A ce propos, les conseils de Sri Nisargadatta sont particulièrement utiles à méditer. Il déclare (« Sois », p. 254, éd. Deux Océans) :

« Vos activités semblent avoir lieu à l’extérieur, mais elles se produisent en fait à l’intérieur. C’est la conscience qui sent la peine ou le plaisir, ce n’est pas le corps. C’est la conscience qui perçoit le monde « extérieur ». En fait, tout se passe, en priorité, à l’intérieur, dans le corps subtil (au niveau des champs psychiques d’autres dimensions). Ce n’est jamais le corps qui découvre qu’il existe, c’est la conscience. Vous êtes seulement Lumière (conscience infinie, sans nom, sans forme).
» Comprenez bien cette conscience, avec une clarté absolue, elle embrasse et pénètre tout. Lorsque vous vivez dans cette conscience (pure), vous pouvez alors vous éveiller à l’état le plus haut (p. 196) ».

C’est à ce niveau que se situe le « Témoin ultime », les Indiens l’appellent Parabrahman, l’Inconnaissable. Krishnamurti le désigne par l’Inconnu, l’autreté (the « otherness »).

Ainsi que le suggèrent constamment Sri Bhagavan Maharshi et Sri Nisargadatta, il est absolument nécessaire de voir les choses de l’intérieur, libéré des noms, des formes tant extérieurs qu’intérieurs.

La véritable vision intérieure dépasse les limitations innombrables de la pensée conceptuelle et de ses références au passé. Elle est une complète libération du « connu ».

Ainsi que le déclare Krishnamurti (« Krishnamurti Notebook », p. Gollancz London 1976, p. 55) : « La vue sans pensée est la vue totale. Voir un nuage ou une montagne sans la pensée et ses réponses est le miracle du neuf; c’est explosif dans son immensité. C’est quelque chose qui n’a jamais été et qui ne sera plus jamais ».

A ce niveau, la pensée n’est qu’un instrument.

Krishnamurti déclare à ce propos (« Lettre aux Ecoles », p. 54, éd. Comité Krishnamurti, Bruxelles, 1983) :

« La vision pénétrante n’est pas quelque chose d’intellectuel à breveter et prouver. Il ne peut y avoir vision pénétrante sans qu’il ait amour. Cet amour est la plus haute forme de sensibilité. La vision pénétrante est holistique. Elle n’est pas un mouvement continu. Elle est l’intelligence suprême et cette intelligence se sert de la pensée comme un instrument ».

Il convient de rappeler ici que dans le livre « La flamme de l’attention », Krishnamurti déclare que « la Vision pénétrante ne passe pas par le cerveau ». Il va de soi que l’on ne pourra jamais assez insister sur ce point qui montre l’impérieuse nécessité d’une sorte de « décérébralisation » de la conscience. L’ouverture à l’énergie d’amour contribue à la réalisation de cette « décérébralisation » qui ne peut résulter d’un acte de discipline ou d’effort du « moi ».

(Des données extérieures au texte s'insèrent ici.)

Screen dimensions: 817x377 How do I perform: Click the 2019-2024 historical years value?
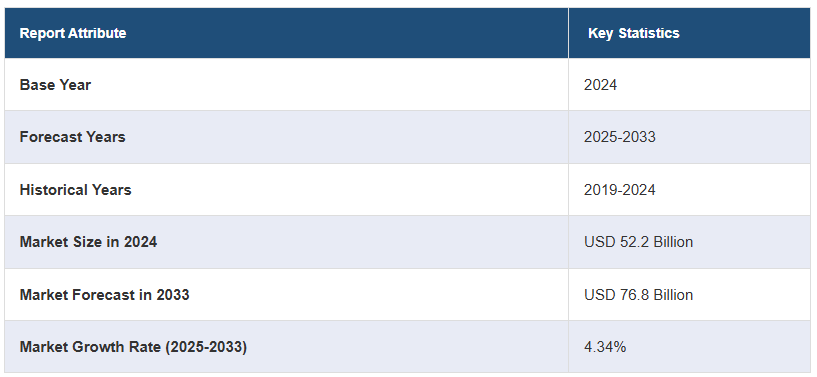point(620,190)
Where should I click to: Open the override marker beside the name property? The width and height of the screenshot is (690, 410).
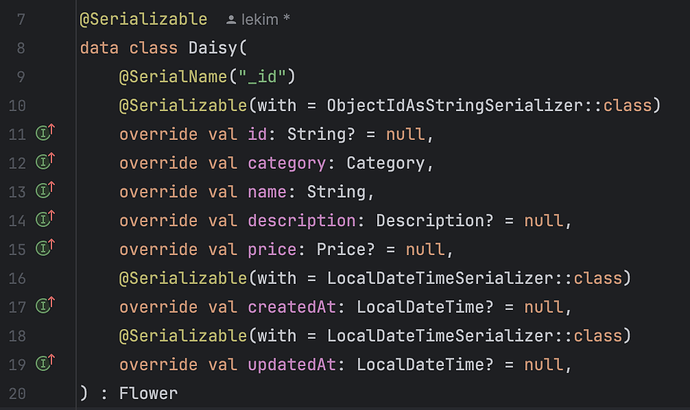click(x=45, y=190)
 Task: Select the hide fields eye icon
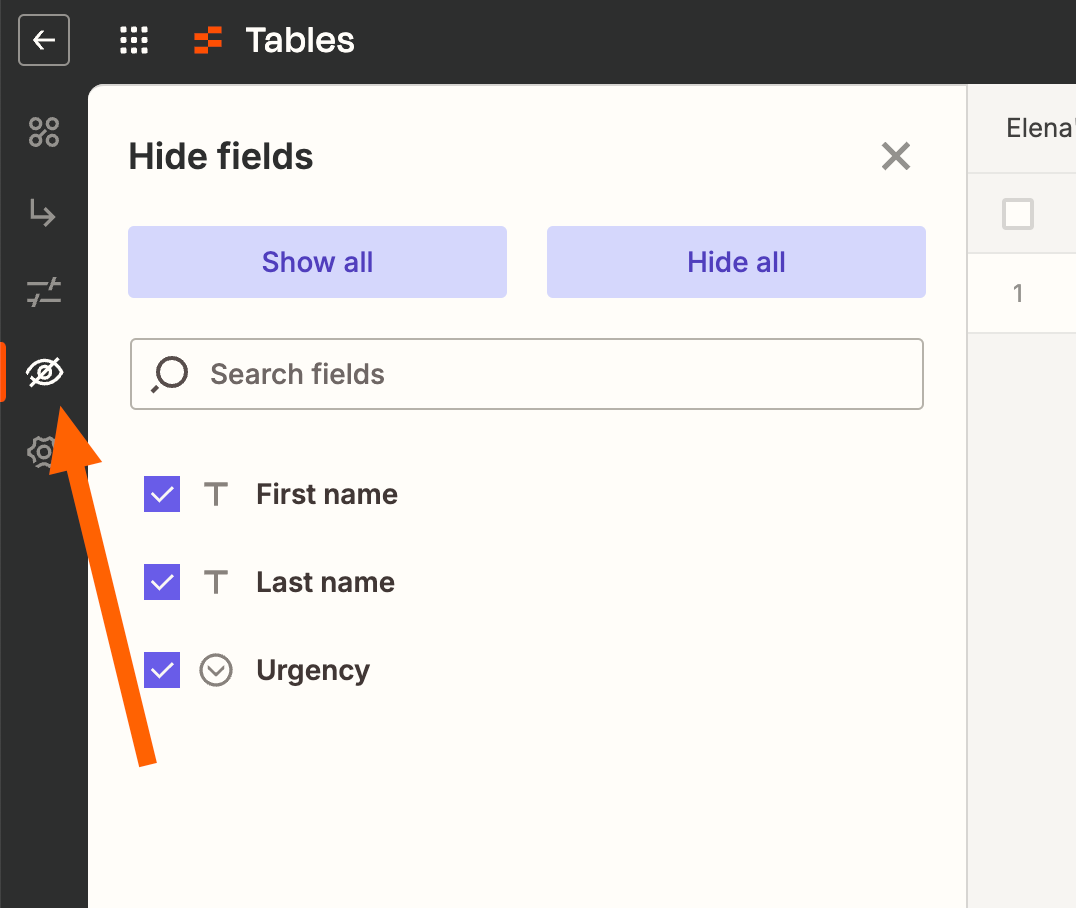(x=44, y=373)
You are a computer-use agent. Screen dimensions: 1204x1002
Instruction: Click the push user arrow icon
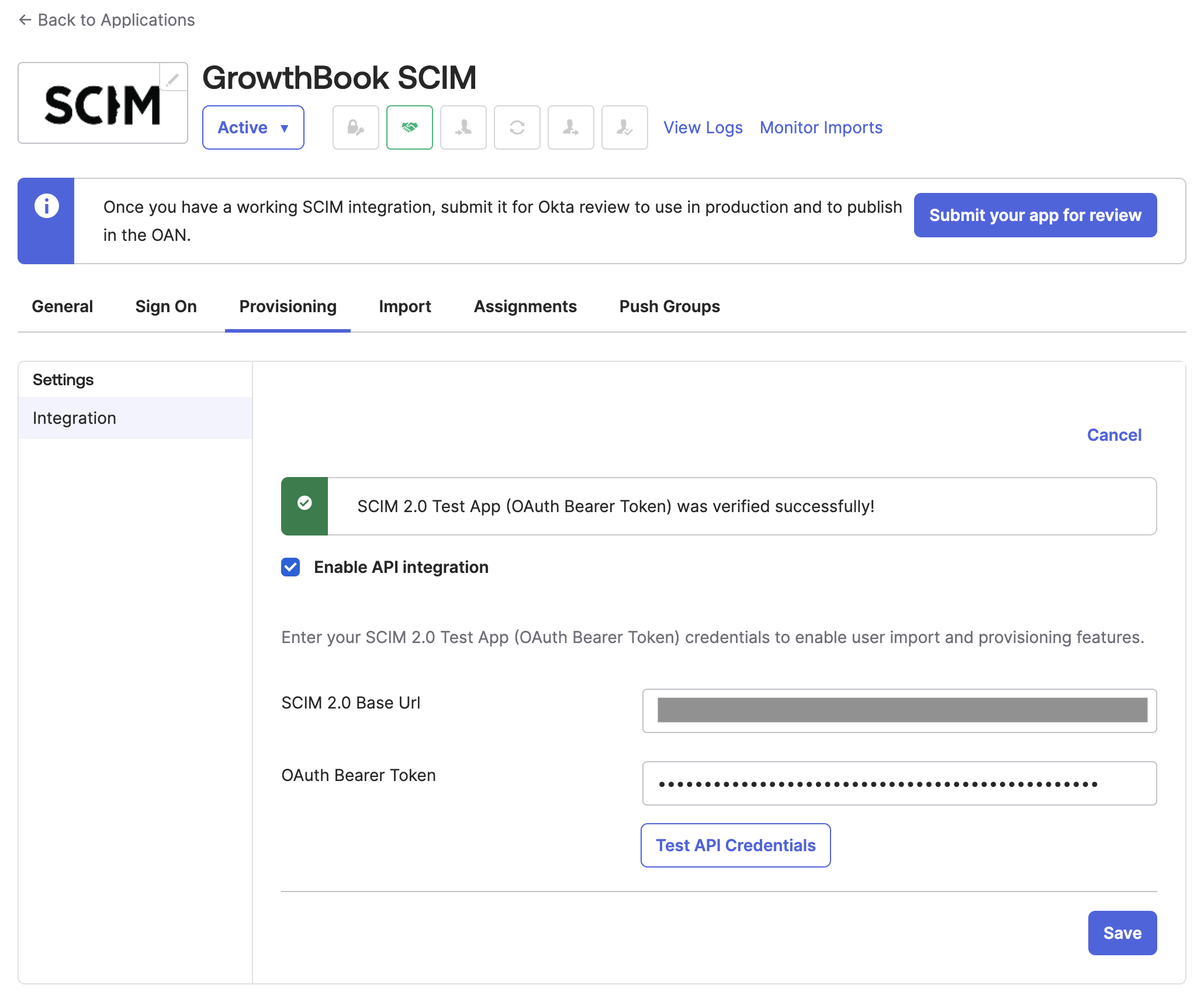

La conscience suprême occupe un niveau « témoin » et ce « témoin » n’est nullement affecté par les perturbations pendulaires de nos enthousiasmes, de nos joies, de nos plaisirs, de nos souffrances.
Ainsi que le déclare Sri Nisargadatta (« Sois », p. 183) :

« Quelles que soient vos émotions, vous n’êtes pas cela, vous êtes antérieurs à tout cela, vous êtes pur observateur. Stabilisez-vous à ce niveau ».

« CE » qui perçoit en nous est, en fait, la Conscience suprême. Nous ne soupçonnons pas que nous ne sommes que de la conscience provisoirement conditionnée et prisonnière d’un réseau de mémoires résiduelles cristallisées dans un vaste ensemble d’organes constitués de milliards de molécules géantes. Celles-ci sont formées de particules, électrons, neutrons, protons qui ne sont que conscience suprême sous-jacente de première conscience d’ELLE-même.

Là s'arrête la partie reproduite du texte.